The blare from the security system continued to unnerve him as he crept toward the darkness of the far corner, positioning himself beside the furnace. From there, he had a line of fire toward each entrance to the laundry room. He had the gunman’s revolver in his left hand, his own pistol in his right, and, as a last resort, the gunman’s shotgun, which he had pulled next to him, hoping that the gunman had not used all its ammunition.

But something else unnerved him, giving him a terrible sense of urgency. He knew that patience was the key to survival. If he tried to investigate the house, he might show himself to anyone who was hiding out there. The prudent thing to do was to stay in place and let
someone else
show himself. But Decker couldn’t restrain his need to hurry things. He imagined Beth’s growing sense of claustrophobia as she hunkered naked in the musty darkness of the crawl space. He imagined her increasing pain. When he had touched her right arm to try to give her reassurance, his fingers had come away smeared with a liquid that was thicker than water. The liquid was warm and smelled of blood. Beth had been hit.

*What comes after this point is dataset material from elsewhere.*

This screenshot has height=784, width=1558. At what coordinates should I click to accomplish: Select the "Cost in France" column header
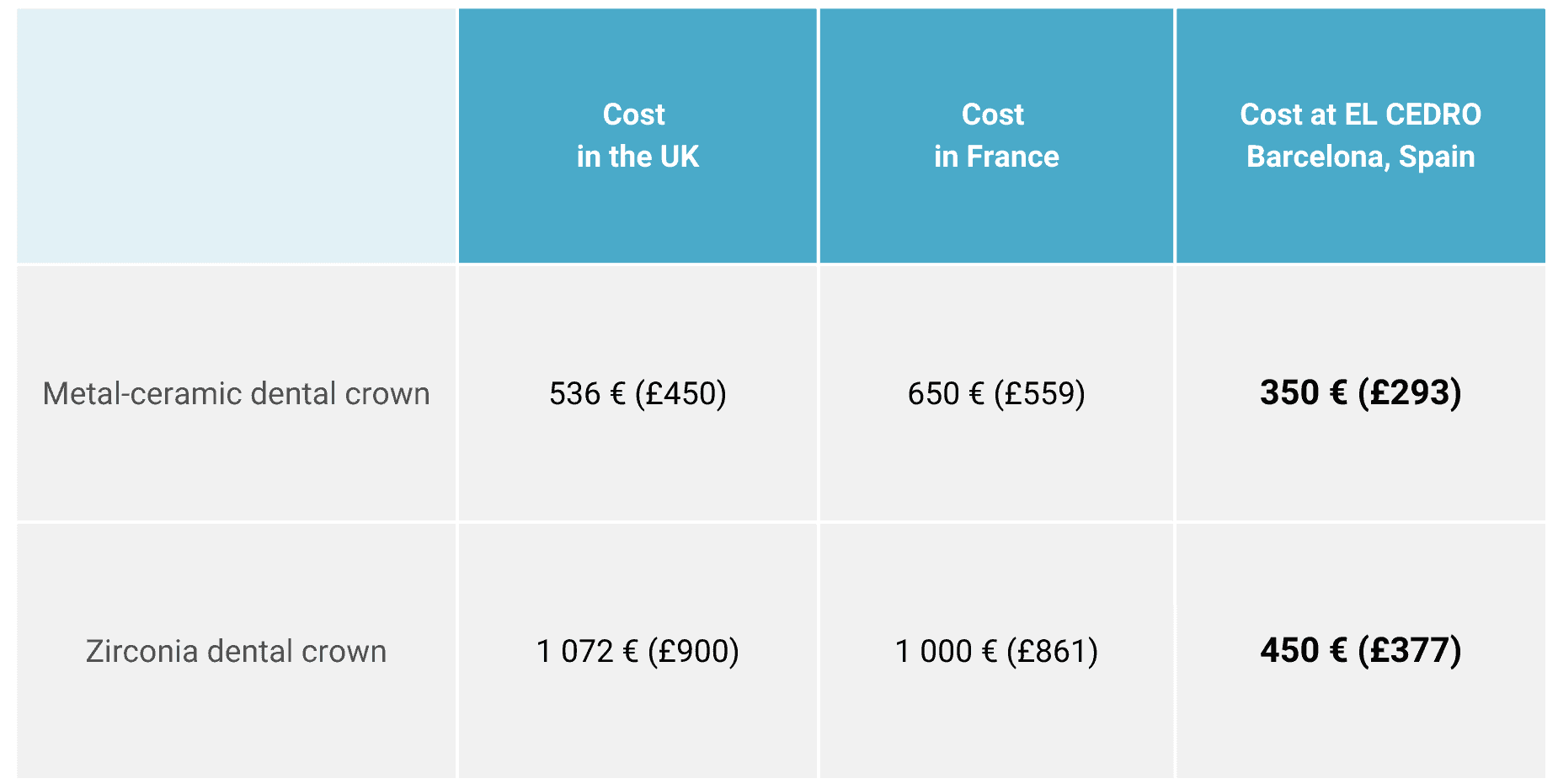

I need to get her to a doctor, Decker thought. I can’t wait any longer. He crept from behind the furnace, approached the entrance to the hallway, prepared to rush out, to aim one way and then the other; instead, he froze as a flashlight beam settled on the corpse before him.

He pressed himself against the inside wall. Sweat mixed with the water that slicked him as he concentrated on that exit from the laundry room, then glanced nervously across to the door that led into the closet. Why would they use a flashlight? It didn’t make sense to reveal themselves. The flashlight must be a trick, he thought, an attempt to distract me while someone comes from the opposite direction, from the darkness of the closet.